I got this Ilford filter set "as is" for dirt cheap. I think they are all there, but they have been all jumbled up and I'm having a hard time working out what order they were originally in. I'm guessing they need to be ordered from yellow to magenta but that is easier said than done. Can somebody smarter than me tell me how these sheets should be ordered? Thanks.


----------



## tirediron (Jan 16, 2020)

There should be a very faint, white number in one corner; have you tried looking with a magnifying glass or loupe?  Failing that, then yes, your order looks right-ish.


----------



## 70to210mmf4 (Jan 16, 2020)

tirediron said:


> There should be a very faint, white number in one corner; have you tried looking with a magnifying glass or loupe?  Failing that, then yes, your order looks right-ish.



I don't see any little white numbers on them. I think the previous owner may have trimmed them because they are smaller than it says on the box.
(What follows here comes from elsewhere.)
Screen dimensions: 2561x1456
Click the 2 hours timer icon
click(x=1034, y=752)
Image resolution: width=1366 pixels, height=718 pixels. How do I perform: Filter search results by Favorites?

Maybe they didn't know about the numbers either and snipped them off.


----------



## webestang64 (Jan 18, 2020)

I might have a set of those, I 'll see if I can dig them out to get you the right order.


----------



## 480sparky (Jan 18, 2020)

Here's my set.  Hopefully this helps.


----------



## 70to210mmf4 (Jan 18, 2020)

480sparky said:


> Here's my set.  Hopefully this helps.


Yes that is very helpful, thank you! The thing I am most confused about is there are two sheets that are almost totally transparent but one is a slight yellow and one is a slight magenta. Do you have those too? It's also strange that #4 looks a lot more yellow than #3-1/2 in your picture.


----------



## 70to210mmf4 (Jan 18, 2020)

webestang64 said:


> I might have a set of those, I 'll see if I can dig them out to get you the right order.


That would be great thank you


----------



## 480sparky (Jan 18, 2020)

70to210mmf4 said:


> 480sparky said:
> 
> 
> > Here's my set.  Hopefully this helps.
> ...



IIRC, it has to do with the two colors multi-grade paper is designed to react to:  blue and green.  The yellow controls the blue sensitivity and the magenta controls the green.


----------